The formula to calculate the future value (FV) of an investment with compound interest is:
FV = P(1 + r/n)^(nt)
Where:
- FV is the future value
- P is the initial principal (monthly contribution)
- r is the interest rate per period (in decimal form)
- n is the number of compounding periods per year
- t is the number of years
In this case, we want to solve for the monthly contribution (P). The interest rate is 18%, which is equivalent to 0.18 in decimal form. The compounding is done monthly, so n is 12 (12 months in a year). And the goal is to reach $46,000 at the end of 3 years (t = 3).

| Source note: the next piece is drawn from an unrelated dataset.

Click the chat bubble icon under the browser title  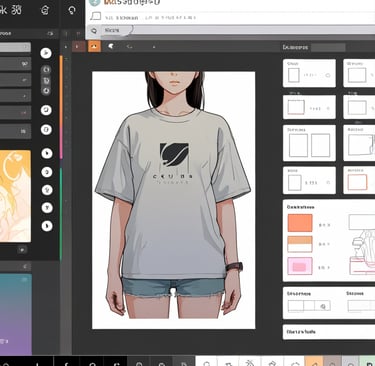pyautogui.click(x=96, y=16)
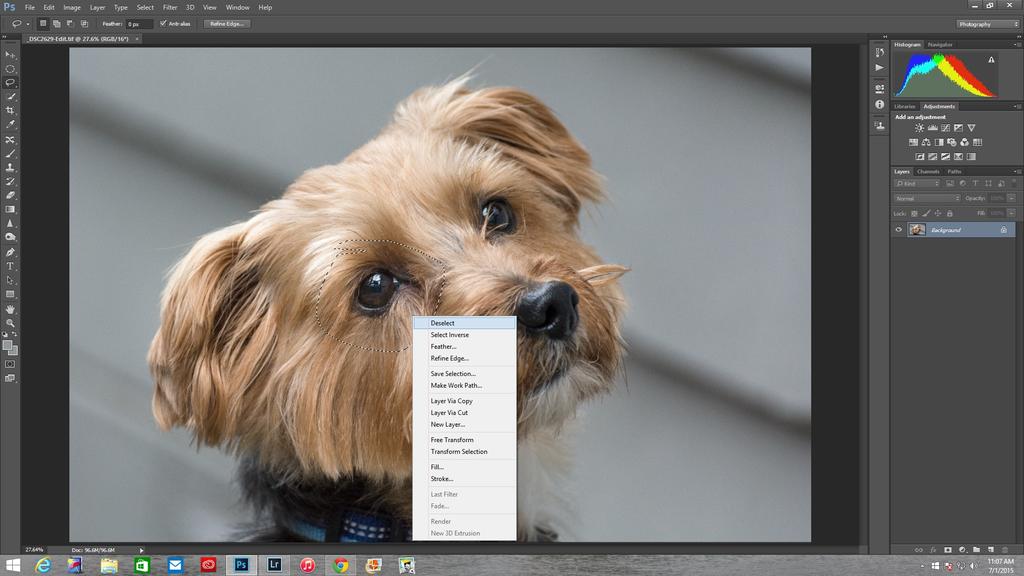Select the Hand tool
Viewport: 1024px width, 576px height.
point(10,309)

Plugging these values into the formula, we get:
46,000 = P(1 + 0.18/12)^(12*3)
Simplifying further:
46,000 = P(1.015)^36
Now we divide both sides by (1.015)^36 to solve for P:
P = 46,000 / (1.015)^36
Using a calculator or spreadsheet, we find:
P ≈ $1,035.19
Therefore, a monthly contribution of approximately $1,035.19 is needed to reach a goal of $46,000 at the end of 3 years with an interest rate of 18% compounded monthly.